Certains écoutent NRJ, regardent D8 à la télé, lisent parfois Closer. D’autres écoutent France Info, regardent TF1, lisent quotidiennement le 20minutes. Si moi j’écoute Radio Libertaire, si je regarde des documentaires que je fais moi même le choix de visionner en les téléchargeant (n’ayant pas la télé), si je lis Courant Alternatif et CQFD, c’est bien joli, mais être un consommateur de la contestation n’est pas suffisant.

Résultat, je m’indigne. J’avale des pilules rouges (métaphore faisant référence à Matrix : en s’informant, on a parfois un « déclic » qui nous aide à percevoir des choses qui nous entourent et qu’on ne percevait pas avant. Par exemple, l’influence des structures que sont le patriarcat, le capitalisme, le racisme comme système, etc. Une fois le déclic survenu, on ne peut plus revenir en arrière et ne plus voir ces influences. On a donc tendance à les voir partout, car de fait elles sont partout).

Je m’indigne, mais ce n’est pas suffisant. En même temps, c’est un début, non ? Il faut bien commencer quelque part.

À moins d’être clairement profiteur de ce système inique, nous sommes tous en contradiction avec nos idéaux. Est-ce que je pourrais en faire une liste ? Pfiou, peine perdue ! Mais je suis contre le salariat et pourtant salarié, contre les grands propriétaires et pourtant je loue un appartement que je possède presque à quelqu’un d’autre, contre le système de crédit et j’en ai un sur le dos, etc.

[…]

Il y a plusieurs étapes dans la lutte pour nos idéaux. Le constat/prise de conscience, tout d’abord, qui permet d’ouvrir les yeux sur nos propres actions, notre place au milieu de ce système globalisé d’oppression, où on arrête de répéter les arguments maintes fois entendus (« il y a plus urgent », « de toute façon il y en a qui le veulent bien », « c’est comme ça que ça marche », « l’ordre naturel », etc.). L’abattement, qui est décrit dans ce billet il me semble, où on se sent moins que rien pour faire autant de mal. La colère, où on en veut au système (dans lequel on est né) de nous avoir aveuglé et caché volontairement la portée de nos actions, de nous avoir poussé à la dépolitisation. Puis la lutte, enfin.
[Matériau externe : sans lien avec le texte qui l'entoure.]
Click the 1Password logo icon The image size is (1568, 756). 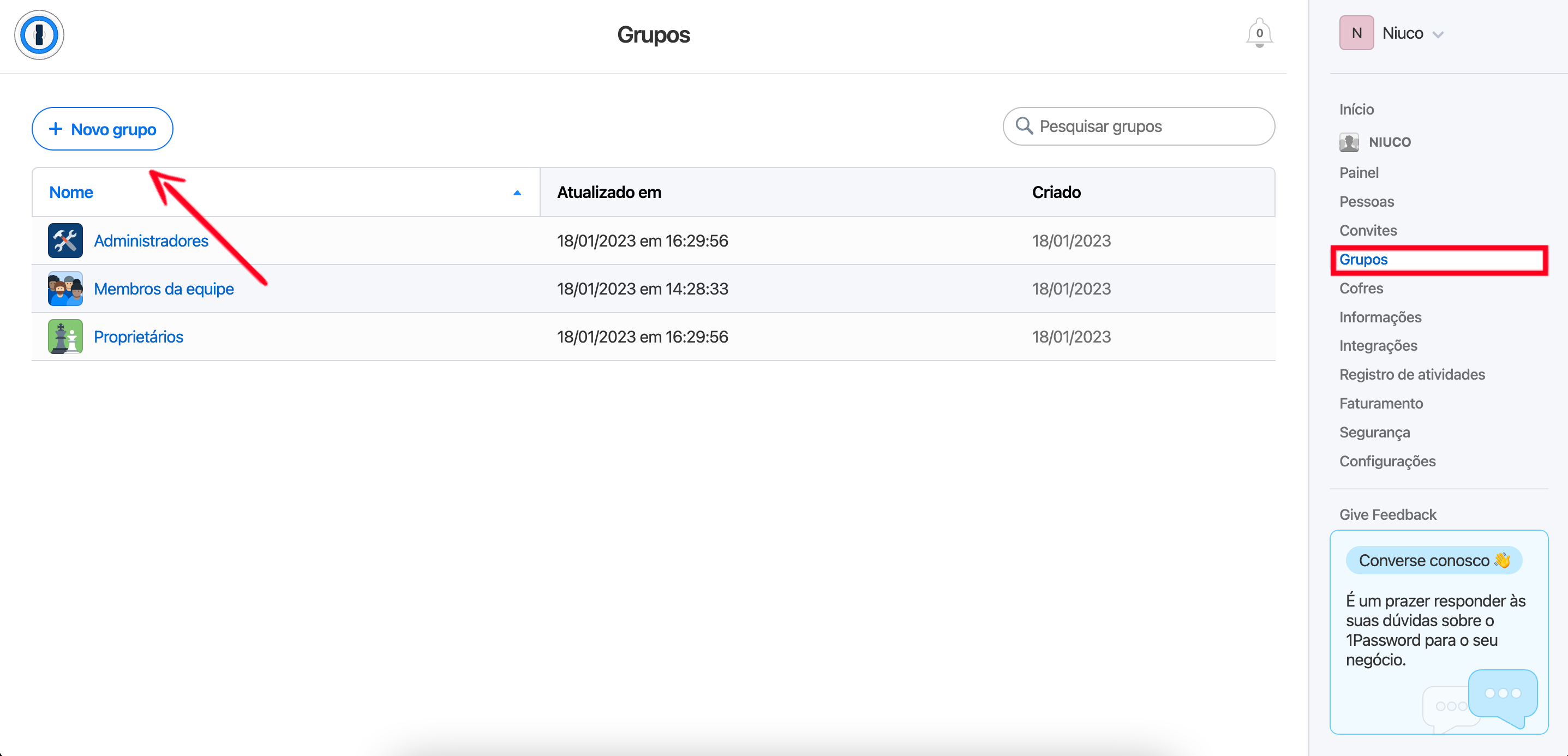point(39,35)
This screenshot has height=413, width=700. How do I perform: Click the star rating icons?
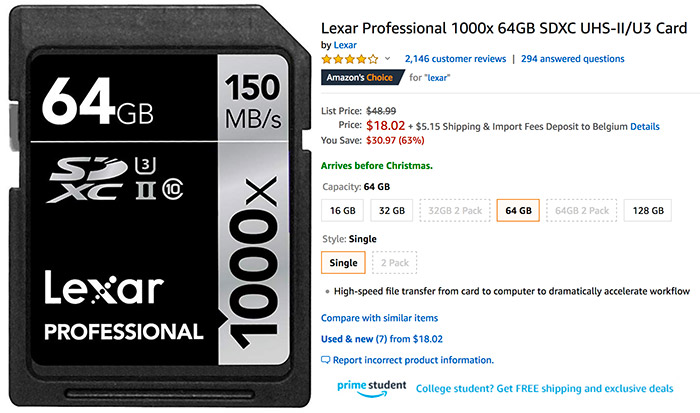click(350, 59)
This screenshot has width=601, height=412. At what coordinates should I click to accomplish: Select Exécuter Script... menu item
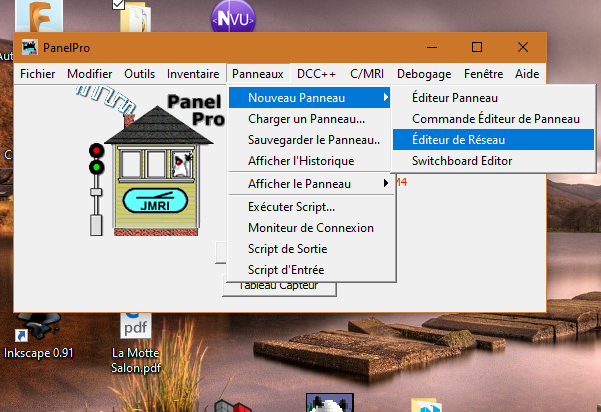pyautogui.click(x=291, y=207)
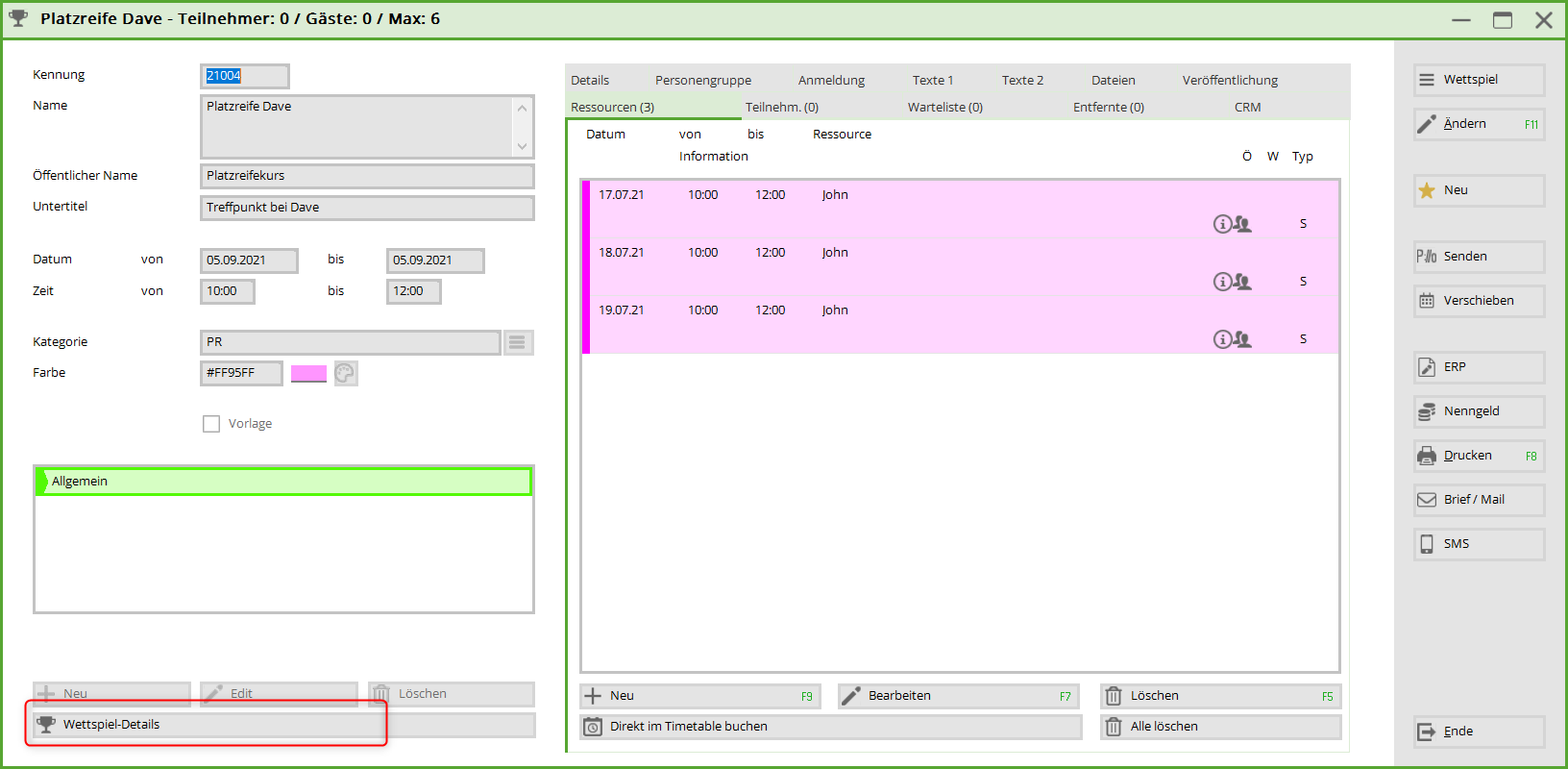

Kevin (réponse à cet article de Mitsu)

Voilà qui est rassurant. Cependant, je ne sais pas comment passer au delà du stade de la consommation, de la prise de conscience, de l’indignation. Ce stade est trop confortable, il ne requiert pas encore d’efforts réels.

C’est pour ça que j’ouvre ce blog : la production, la mise en forme de mes pensées, la discussion, c’est déjà aller un petit cran au delà de la pure consommation.